On Sunday, Jan 2, the New York Times ran a large article entitled “How U.S. Lost Out on iPhone Work” by Charles Duhigg and Keith Bradsher, beginning on the first page of and ending with a two page spread in the middle of the first section. The verbiage from the article is here. But the original article also included some very interesting information having to do with employment in the U.S.
There was first of all, a graph of the percentage of workers in the service sector of the U.S. economy vs. the manufacturing sector since 1960. As you probably know, the percentage in the manufacturing sector has fallen to about half of what it was and is now 14%, the service sector having risen to 86%. So as of now six out of every seven U.S. workers are in the service sector. Another graphic that took my eye was a comparison of the fifteen largest employers in the U.S. in 1960 and in 2010. In 1960 only three of them were classified as service providers. Now all but three are. The only company showing up for both these times was General Electric, but its largest unit by revenue is GE capital, which provides financial services. Apple, of course, although it ranks among the top companies in the world in capital value, does not show up on the 2010 list, because its worldwide employment is only 63,000, well below Walmart, the leader, at 2,100,000, or even CVS Pharmacy, at 280,000 the smallest of the fifteen. In fact, none of the present “hot” internet companies (Facebook, Amazon, etc.) show up on the 2010 list.
But hopefully, you are following this change, because it is an important one not only for the U.S., but other “developed” countries and ones following the same path. Another interesting set of numbers from the article compares the additional jobs created in various other areas from 1000 new jobs from each. According to these, 1000 additional jobs created in retailing result in 240 additional jobs elsewhere. For hospitals, the number is 670, for computer systems design services 1,190, for motor vehicle manufacturing 4,710, and for steel product manufacturing, 11,890. Seems to me that as far as job creation, we in the U.S. are not exactly going in the right direction.

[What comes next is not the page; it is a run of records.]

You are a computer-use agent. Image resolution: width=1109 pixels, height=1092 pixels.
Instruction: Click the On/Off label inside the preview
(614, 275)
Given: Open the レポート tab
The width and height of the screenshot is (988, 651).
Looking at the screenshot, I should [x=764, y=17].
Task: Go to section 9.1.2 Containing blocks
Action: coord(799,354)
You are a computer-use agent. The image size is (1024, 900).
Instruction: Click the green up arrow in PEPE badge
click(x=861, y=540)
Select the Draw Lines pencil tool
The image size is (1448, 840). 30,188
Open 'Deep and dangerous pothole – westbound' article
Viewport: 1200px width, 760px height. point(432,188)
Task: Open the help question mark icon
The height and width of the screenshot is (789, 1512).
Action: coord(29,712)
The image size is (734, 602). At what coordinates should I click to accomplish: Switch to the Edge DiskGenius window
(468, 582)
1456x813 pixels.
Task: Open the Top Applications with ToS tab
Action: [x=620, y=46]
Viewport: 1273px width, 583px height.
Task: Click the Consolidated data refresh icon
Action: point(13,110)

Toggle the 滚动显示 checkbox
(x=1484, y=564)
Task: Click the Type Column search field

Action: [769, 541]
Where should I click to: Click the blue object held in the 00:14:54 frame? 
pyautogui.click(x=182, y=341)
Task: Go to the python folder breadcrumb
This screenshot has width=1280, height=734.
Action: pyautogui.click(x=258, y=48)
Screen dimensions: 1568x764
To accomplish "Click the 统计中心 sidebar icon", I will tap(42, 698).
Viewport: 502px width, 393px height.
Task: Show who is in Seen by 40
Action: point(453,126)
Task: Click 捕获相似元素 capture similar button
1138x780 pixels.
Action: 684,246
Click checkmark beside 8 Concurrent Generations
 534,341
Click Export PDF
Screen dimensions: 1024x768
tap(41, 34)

I admit, that I have a visceral reaction, in that I personally would have found being employed in most of the companies listed for 1960 challenging and rewarding. I would not like to work in many of the ones listed for 2010. I would consider most of them great big stores and I am an engineer! But I do admit that I perhaps have an age problem, because I was having a wonderful time building spacecraft in 1960. Maybe if I was just beginning my career now, I would find great challenge working for Walmart or Bank of America.
What does this have to do with product quality? If countries like the U.S. desire to remain in manufacturing and provide jobs for all of the other people like me who do not want to work in stores, it becomes more and more important to continue to improve the quality of our products, and improve our market share.
Maybe we should be proud that Apple can make a profit of $400,000 per worker through their competence at globalization (also from the Duhigg-Bradsher NYT article). And people like me do have the freedom to move to Shenzhen and work for Lina Lin (in the article) if we like the process of designing and manufacturing products, except that our families would not be pleased to join us there.
Perhaps we are somewhat ambivalent about globalization an using the wrong quantities to measure our success. What do you think?